Virginia, winners of 18 of its last 19 games, knows a thing or two about breezing through the second half of the season — although it did have some early clunkers. The Cavaliers lost by 10 points at home to Wisconsin and got blown out by 35 points at Tennessee.
"I think the bottom line is, this is one of the best defensive teams in the country," Spartans coach Tom Izzo said of Virginia. "They’re solid, they don’t take chances, they’re physical.
"From what you can do nowadays, they help each other. They move together."
The Cavaliers don’t have stars like Michigan State’s Adreian Payne and Gary Harris, both of whom figure to become first-round NBA picks. But they do have a proven way of beating you with clutch shots, grit and unrelenting defense.
The Spartans led the Big Ten by holding opponents to .400 shooting on field-goal attempts, and had a 5.3 rebounding edge per game.
Virginia has been even more disheartening to go against, limiting teams to .386 shooting and holding a 6.2 advantage in rebounds.
Buckets definitely will be earned in this game.
Payne, who plays beyond his 6-foot-10 frame because of a 7-4 wingspan, has the potential to make the difference against Virginia. He’s averaging 16.6 points and 7.3 rebounds. He’s also made .438 of his three-point shots and is shooting .780 at the free throw line.
"His ability to shoot out there and what he’s added to his game is impressive," Bennett said. "(Like Frank) Kaminsky at Wisconsin, (Jabari) Parker, when he plays the four or five (power forward or center) at Duke, it just means in your matchups, you guard him and be sound.
"He’s quite a threat, multidimensional. He can even put it on the floor."
Kaminsky had nine points and 12 rebounds against Virginia, making only four of 11 shots. Parker averaged 16 points in two games — scoring 23 in a loss and eight in a win — but shot only .314.
So although Payne would appear to provide a big advantage, the Cavs have subdued other highly-talented big men. Virginia gets good defense down low from 6-8 Akil Mitchell (6.9 points, 7.0 rebounds) and 6-8 Anthony Gill (8.8 points, 4.1 rebounds).

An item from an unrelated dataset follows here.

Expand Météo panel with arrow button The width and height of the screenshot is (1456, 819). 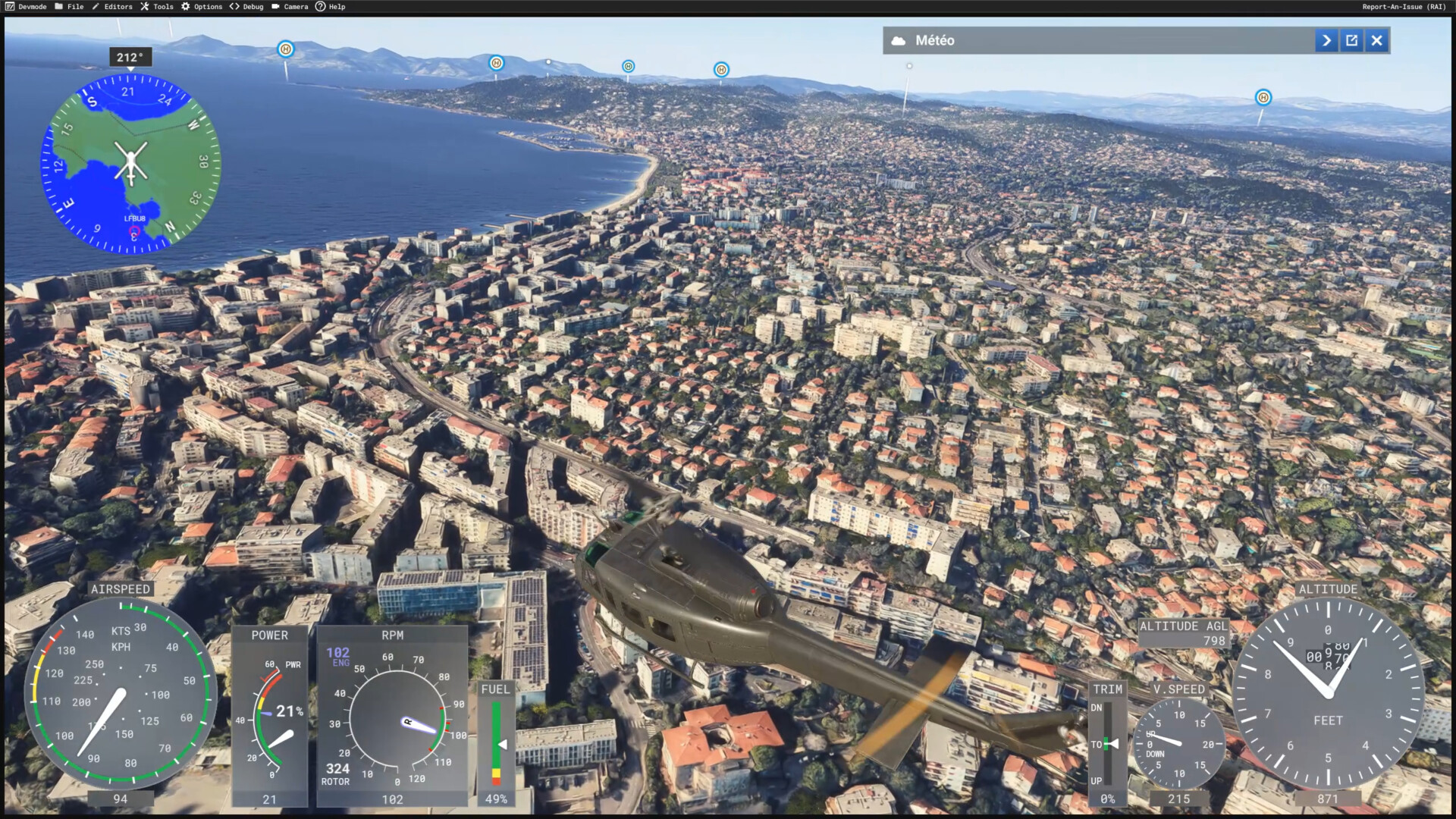click(x=1326, y=41)
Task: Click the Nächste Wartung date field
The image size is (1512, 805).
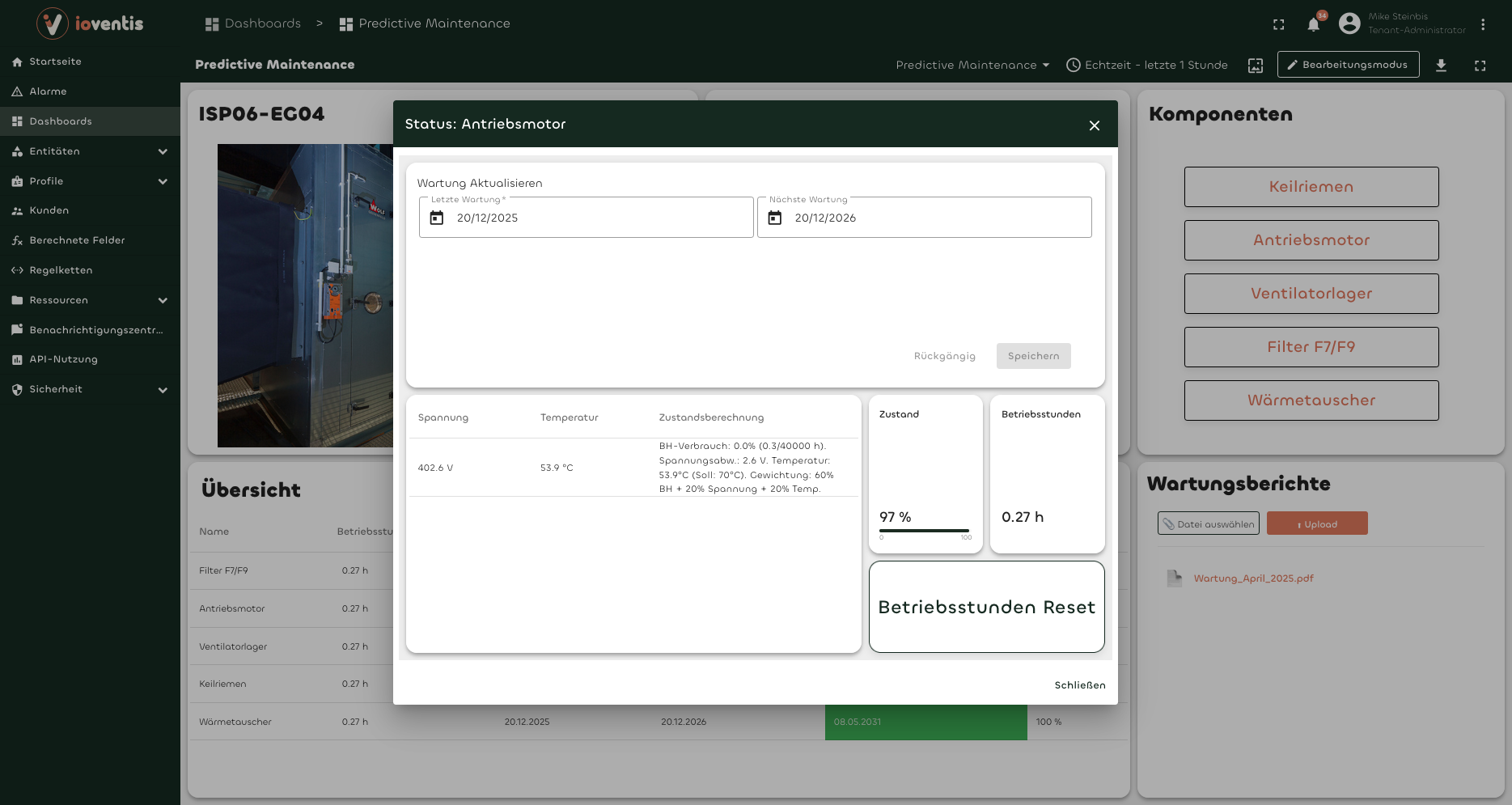Action: click(924, 217)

"Maybe I’ll put London on Payne," said Bennett, joking about point guard London Perrantes. "But it’s got to be our team defense. And when Akil’s on him, he’ll have his hands full."
Perrantes, with 5.4 points and 3.8 assists per game, has become a leader as a freshman. He meshes well with two very big guards in 6-6 Joe Harris (11.8 points) and 6-5 Malcolm Brogdon (12.6 points, 5.4 rebounds, 2.7 assists).
Watching that trio match up with Harris (16.9 points, 4.1 rebounds), point guard Keith Appling (11.7 points, 4.6 assists) and Denzel Valentine (8.1 points, 6.0 rebounds) will be telling.
"Their perimeter play’s so impressive," Bennett said. "They stretch the floor, put it on the floor. Harris is special, and the other guys are terrific.
"It’s going to be a battle of attrition."
Izzo’s worried about the recent foul trouble of his top players once again becoming a factor. He’s encouraging them to allow an occasional bucket to keep their foul totals in check.
"I think it’ll be kind of a slugfest because both teams kind of do play a little similar," Izzo said. "Although we probably run more, they run more than you think."
Bennett said a running game would mean "we’re in trouble" and instead is emphasizing the will to win.
"You don’t know how often you’re going to come down this road," said Bennett, whose school has not played in the Sweet 16 since 1995. "And it’s worth the struggle. It’s worth the hunger that you need.
"It’s worth laying it on the line in practice, like you didn’t think you could … and when that brass ring is coming around — we talked about it — try to grab it with both hands."